Certificate based SSO from an iPhone for Exchange with APM

There's two important considerations when using certificates for authentication:

1. In and of itself, a certificate is a single factor of identity assertion, like a username. Exchange, SharePoint, and really anything that relies on AD, won't simply support a certificate as a way to authenticate a user, unless perhaps you terminate the client-server SSL session directly at the Exchange/SharePoint server. That's not usually an easy config, and it generally eliminates anything more functional than layer 4 load balancing. Instead, you may want to consider doing Kerberos SSO to your Exchange environment - a native and well-supported approach.

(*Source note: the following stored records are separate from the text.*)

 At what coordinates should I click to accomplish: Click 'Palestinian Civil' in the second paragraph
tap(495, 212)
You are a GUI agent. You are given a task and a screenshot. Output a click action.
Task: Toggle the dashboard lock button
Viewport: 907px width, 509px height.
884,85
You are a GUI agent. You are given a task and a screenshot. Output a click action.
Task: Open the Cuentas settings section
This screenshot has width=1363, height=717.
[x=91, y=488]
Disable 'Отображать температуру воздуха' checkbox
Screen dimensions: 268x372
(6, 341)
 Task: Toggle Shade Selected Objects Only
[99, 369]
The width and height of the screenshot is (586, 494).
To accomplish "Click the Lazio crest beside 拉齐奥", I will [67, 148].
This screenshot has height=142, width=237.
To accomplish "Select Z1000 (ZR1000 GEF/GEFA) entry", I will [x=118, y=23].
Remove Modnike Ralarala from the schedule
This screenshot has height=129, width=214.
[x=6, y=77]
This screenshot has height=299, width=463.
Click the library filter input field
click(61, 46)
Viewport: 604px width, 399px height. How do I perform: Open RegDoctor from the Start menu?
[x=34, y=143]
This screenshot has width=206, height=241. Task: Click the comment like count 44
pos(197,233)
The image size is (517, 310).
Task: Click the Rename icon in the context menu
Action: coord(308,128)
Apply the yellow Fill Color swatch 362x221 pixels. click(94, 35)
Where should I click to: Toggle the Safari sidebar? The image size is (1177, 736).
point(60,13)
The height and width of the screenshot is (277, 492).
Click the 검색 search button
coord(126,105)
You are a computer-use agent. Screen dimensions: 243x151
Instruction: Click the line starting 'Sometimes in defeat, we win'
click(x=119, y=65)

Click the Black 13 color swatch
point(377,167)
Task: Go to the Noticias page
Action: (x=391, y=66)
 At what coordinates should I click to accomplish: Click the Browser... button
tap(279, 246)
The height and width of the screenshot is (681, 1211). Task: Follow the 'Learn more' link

Prompt the client for certificate on the client side of APM, optionally do some certificate revocation checking and other vetting, and then apply a Kerberos SSO profile that consumes the userPrincipalName from the certificate.

    

2. As I mentioned in the beginning, a certificate is a single factor of identity assertion. There are ways to make certificates multi-factor, like deploying them in smartcards that require a unique PIN to access, but generally speaking the "software" certificates that will be installed on the users' mobile devices will be as much tied to the device as to the user. If the device is compromised, there's really nothing to protect from rogue use of the certificate other than having it revoked (or whatever MDM controls you have in place). Considering the complexity required to compromise most modern phones though, that may be an acceptable risk (probably still better than a password).